The government is consulting doctors and patients on a framework towards earlier licensing for therapies for millions of people in the UK.
The Medicines and Healthcare products Regulatory Agency has launched a public consultation on the Rare Disease Therapies Regulatory Framework. It aims to centre the development of rare disease treatment in the UK.
The framework sets out a new model for how individual rare disease therapies could be tested, licensed and monitored. The goal is to make it quicker and less expensive to safely develop therapies for rare diseases. In total, these affect 3.5 million people across the UK, yet fewer than 5% of rare diseases currently have an approved treatment.
Frameworks usually require developers to meet standards designed for large-population diseases. However, this one would introduce risk-proportionate flexibility, balancing the realities of rare disease development with patient safety.
Significant need
The new framework will apply to rare conditions affecting not more than one in 50,000 people where there are quantifiable barriers to ‘standard’ clinical trials. Entry will be guided by criteria such as the severity of the disease and unmet need.
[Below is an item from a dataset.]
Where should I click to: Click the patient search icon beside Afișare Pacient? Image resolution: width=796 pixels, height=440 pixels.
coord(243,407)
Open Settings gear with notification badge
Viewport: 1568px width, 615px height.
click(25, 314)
“By helping innovative therapies reach patients faster, this framework has the potential to transform lives, strengthen the UK’s position as a global leader in life sciences and give renewed hope to families who have waited too long for progress,” said public health minister Sharon Hodgson.
The Rare Disease Therapies Framework itself was announced in November last year and is supported by patient groups, universities, industry organisations and regulators in the Rare Disease Consortium.
Doctors, researchers, patients and the public can respond to the consultation before 30 July.